The problem with this mechanical approach is that it ignores the psychology of money. Yes, we could all act like robots, making sure that we have ten per cent of our income left over at the end of each month, but that’s not how it plays out in the real world. All too often, we live for the moment, wanting money in the here and now, rather than putting off spending into the future.

Money sinks are a big part of the problem: drains on our finances from one month to the next which are usually entirely unnecessary. Money sinks create issues in the future because they eat up precious capital today which could grow into greater wealth down the road.

things that are draining your money

So what are these money sinks, and what can you do about them?

Rolling Subscriptions

Big business, especially the tech industry, realised something over the last couple of years. The best way to make money is to get people to sign up for subscription services. Take Microsoft, for instance. The tech giant, famous for Windows and its data services, is now offering Xbox players the chance to sign up for a monthly subscription to get access to over 100 games which they can play whenever they want. It sounds like a good deal, but when you compare the cost of the subscription to the amount that players would spend on games over the course of a year, you soon find out why Microsoft made the business move. Overall, people pay more when on subscription than otherwise.

Netflix does the same thing. Low monthly payments entice customers who then become dependent on the service for their entertainment needs. It’s excellent value for money, so it seems worth it, and the spending continues.

No individual subscription is a money sink. But when taken together, subscriptions can damage your finances. It’s not uncommon for a family to spend upwards of $100 a month on various subscription services, which can seriously eat into their disposable income over time.





Expensive Credit

The Credit Counselling Society’s free and confidential debt help service is designed to assist people in financial difficulty. But they’ve found that it’s not so much the debt itself, but rather the interest that needs to be paid on the debt that causes problems. Just as savings growth compounds every year because of the magic of interest, so too do debts. If left unpaid, they grow larger and larger as time goes on, eventually becoming unsustainable.

The most significant debt sinks for the average consumer today are unsecured debts since these come with the highest interest rates. Credit card debt interest and obligations on personal loans can eat up big chunks of disposable income, leaving families impoverished.


Food And Drink

In the past, the average family spent most of their food budget on food to be prepared in the home. But as the convenience of eating out grew, expenditure flipped. Although the cost of food eaten at home dropped in the last three decades, the overall proportion of family budgets spend on food grew, thanks to the growth in eating out.
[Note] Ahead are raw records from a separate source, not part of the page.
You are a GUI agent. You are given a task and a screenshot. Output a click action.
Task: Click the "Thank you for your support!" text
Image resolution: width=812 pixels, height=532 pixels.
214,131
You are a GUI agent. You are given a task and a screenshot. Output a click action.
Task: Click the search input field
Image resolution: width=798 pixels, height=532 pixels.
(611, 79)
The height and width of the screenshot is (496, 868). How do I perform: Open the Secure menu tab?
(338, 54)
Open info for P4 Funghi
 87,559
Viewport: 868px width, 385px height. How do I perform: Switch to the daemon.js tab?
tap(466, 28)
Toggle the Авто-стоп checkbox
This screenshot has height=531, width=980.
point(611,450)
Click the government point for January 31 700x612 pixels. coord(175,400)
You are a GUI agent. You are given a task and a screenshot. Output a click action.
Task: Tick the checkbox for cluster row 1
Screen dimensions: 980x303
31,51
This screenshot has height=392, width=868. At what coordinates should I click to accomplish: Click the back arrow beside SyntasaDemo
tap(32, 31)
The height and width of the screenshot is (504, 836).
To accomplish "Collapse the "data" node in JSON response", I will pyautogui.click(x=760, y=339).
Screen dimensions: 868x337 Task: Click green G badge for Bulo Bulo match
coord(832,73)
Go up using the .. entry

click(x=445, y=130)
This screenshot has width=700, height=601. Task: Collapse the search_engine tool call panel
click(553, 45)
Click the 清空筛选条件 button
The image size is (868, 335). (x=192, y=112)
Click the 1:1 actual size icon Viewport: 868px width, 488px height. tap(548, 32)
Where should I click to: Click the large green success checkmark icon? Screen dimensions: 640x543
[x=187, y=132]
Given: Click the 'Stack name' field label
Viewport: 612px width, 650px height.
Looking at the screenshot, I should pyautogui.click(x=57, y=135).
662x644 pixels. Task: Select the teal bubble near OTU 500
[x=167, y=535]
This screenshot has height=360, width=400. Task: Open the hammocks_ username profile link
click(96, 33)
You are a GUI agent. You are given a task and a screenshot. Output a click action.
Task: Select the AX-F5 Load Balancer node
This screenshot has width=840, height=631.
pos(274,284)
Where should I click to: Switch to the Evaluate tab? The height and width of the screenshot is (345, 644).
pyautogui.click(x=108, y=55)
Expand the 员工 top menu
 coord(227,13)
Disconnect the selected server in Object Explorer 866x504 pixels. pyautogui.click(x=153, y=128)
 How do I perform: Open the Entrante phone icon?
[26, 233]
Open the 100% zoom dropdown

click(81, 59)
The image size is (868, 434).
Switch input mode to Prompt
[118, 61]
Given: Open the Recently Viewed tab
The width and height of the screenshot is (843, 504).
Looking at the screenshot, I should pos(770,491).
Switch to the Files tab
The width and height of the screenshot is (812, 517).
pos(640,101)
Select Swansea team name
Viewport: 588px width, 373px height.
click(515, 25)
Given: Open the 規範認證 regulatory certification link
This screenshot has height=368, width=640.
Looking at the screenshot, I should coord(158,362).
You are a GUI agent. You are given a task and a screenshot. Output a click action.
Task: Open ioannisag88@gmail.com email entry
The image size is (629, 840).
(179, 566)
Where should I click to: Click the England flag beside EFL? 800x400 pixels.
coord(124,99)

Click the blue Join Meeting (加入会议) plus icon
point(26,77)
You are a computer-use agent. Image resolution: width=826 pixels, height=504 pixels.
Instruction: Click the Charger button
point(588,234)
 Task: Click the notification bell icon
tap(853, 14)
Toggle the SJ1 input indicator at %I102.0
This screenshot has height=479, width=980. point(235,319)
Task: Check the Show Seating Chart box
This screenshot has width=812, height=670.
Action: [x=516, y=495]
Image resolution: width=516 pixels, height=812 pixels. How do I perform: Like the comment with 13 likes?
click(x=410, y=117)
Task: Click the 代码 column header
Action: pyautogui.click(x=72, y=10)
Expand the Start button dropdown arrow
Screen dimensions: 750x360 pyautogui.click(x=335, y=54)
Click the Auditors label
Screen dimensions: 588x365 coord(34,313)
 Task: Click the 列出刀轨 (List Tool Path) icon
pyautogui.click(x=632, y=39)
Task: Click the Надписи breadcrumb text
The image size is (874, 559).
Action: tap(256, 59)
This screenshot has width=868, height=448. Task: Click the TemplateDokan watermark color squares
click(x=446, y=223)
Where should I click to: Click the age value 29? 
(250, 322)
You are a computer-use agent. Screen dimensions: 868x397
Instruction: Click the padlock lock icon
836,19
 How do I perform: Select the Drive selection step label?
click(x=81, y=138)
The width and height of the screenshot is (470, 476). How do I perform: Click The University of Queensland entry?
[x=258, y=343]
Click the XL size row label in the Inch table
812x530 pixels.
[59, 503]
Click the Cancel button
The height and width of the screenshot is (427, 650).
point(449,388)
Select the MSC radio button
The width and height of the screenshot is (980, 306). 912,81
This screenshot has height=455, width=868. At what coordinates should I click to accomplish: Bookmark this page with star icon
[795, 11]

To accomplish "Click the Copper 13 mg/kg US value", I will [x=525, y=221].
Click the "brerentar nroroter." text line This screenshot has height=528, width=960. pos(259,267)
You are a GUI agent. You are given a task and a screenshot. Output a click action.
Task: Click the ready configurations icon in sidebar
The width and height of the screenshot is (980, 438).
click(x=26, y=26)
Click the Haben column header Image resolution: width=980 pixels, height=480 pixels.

It’s not just money spent at restaurants on a Friday night which eats into budgets. It’s all those little and unnecessary transactions throughout the week. Chocolate from a dispenser, cans of drink, and coffees all soon add up.

Today, the average person spends just as much on food eaten out as they do at home, meaning that most spend more today on food than they did more than thirty years ago, despite falling prices overall. The most insidious expenses are small and regular, such as a $1 candy or $2 energy drink bought on a daily basis.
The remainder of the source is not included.